También nos enfrentamos al paso de una generación anterior: los mentores mayores de Quagliata y pioneros del cine punk en México, Sarah Minter y Gregorio Rocha, quienes murieron en 2016 y 2022, respectivamente. Quagliata filmó una secuencia en Anarchivia (el ya difunto archivo cinematográfico/okupa anarquista de Rocha en los históricos Estudios Churubusco), y antes de su muerte Rocha “bautizó” a Quagliata con una botella de Peñafiel en la proyección de un primer corte de Aoquic en La Cueva (el ya icónico microcine en la Ciudad de México que Quagliata cofundó en 2018 con el hijo de Minter y Rocha, el cineasta Emiliano Rocha Minter). Con el paso de las generaciones, e incluso con el florecimiento creativo de la generación actual, los impulsos tras la creación de mitos -así como su derrota- se vuelven a excavar.
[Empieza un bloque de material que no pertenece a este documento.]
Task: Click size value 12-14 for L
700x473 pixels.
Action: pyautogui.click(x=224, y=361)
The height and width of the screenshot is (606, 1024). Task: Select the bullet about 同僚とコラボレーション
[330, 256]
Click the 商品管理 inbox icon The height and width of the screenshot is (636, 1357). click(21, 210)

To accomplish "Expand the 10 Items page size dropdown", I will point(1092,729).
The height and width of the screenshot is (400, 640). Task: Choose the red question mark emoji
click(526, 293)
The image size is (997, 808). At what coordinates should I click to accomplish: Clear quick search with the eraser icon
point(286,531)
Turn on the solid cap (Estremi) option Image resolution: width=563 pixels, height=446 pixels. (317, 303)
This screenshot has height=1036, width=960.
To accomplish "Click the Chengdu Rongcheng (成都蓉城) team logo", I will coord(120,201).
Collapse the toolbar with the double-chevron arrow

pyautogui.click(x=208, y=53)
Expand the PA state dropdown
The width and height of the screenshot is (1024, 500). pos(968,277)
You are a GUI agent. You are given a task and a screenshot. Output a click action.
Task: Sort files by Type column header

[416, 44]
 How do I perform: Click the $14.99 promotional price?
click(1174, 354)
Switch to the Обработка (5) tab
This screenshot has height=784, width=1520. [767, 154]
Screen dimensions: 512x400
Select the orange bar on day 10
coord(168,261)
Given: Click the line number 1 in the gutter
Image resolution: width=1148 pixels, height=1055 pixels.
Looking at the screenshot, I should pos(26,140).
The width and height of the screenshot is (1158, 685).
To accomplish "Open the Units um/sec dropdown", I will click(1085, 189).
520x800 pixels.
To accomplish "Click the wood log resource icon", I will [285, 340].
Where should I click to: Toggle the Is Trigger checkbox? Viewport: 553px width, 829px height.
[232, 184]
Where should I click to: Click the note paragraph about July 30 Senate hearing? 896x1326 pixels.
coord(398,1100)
Una versión impresa de este ensayo en inglés se publicará próximamente en Millenium Film Journal número 80 (otoño de 2024).
[1] Rita González y Jesse Lerner, Cine Mexperimental/Mexperimental Cinema (Santa Mónica: Smart Art Press, 1998), 56-61. Roger Bartra, La jaula de la melancholia: Identidad y metamorfosis del mexicano (Ciudad de México: Grijalbo, 1987), 17.
[2] Dziga Vértov, Memorias de un cineasta bolchevique (Madrid: Capitán Swing), 2011. Andrea Ancira García y Neil Mauricio Andrade (eds), Anatomía de la imagen: Notas de Teo Hernández (Ciudad de México: Tumbalacasa, 2022).
[3] Miguel León-Portilla (ed.), Visión de los vencidos (Ciudad de México: UNAM, 2016), 63-69.
[4] Emiliano Uranga, “Ontología del mexicano”, en Roger Bartra (ed.), Anatomía del mexicano (Barcelona: DeBolsillo, 2013), 145-158.
[5] Si Quagliata considera la idea del montaje como mestizaje (que sustenta las notas de Teo Hernández), es en última instancia con el objetivo de exponer el concepto de mestizaje como un mito racista del desarrollismo moderno, donde su influencia declarada es el libro del historiador y antropólogo Federico Navarrete, México Racista: una denuncia (Ciudad de México: Grijalbo, 2016).
[6] Tzvetan Todorov, La conquista de América: el problema del otro (Ciudad de México: Siglo XXI Editores, 1987), 131-134.
[7] P. Adam Sitney, Visionary Film: The American Avant-Garde 1943-2000, tercera edición (Oxford: Oxford University Press, 2002), 303. Harold Bloom, Shelley’s Mythmaking (New Haven: Yale University Press, 1959), 8.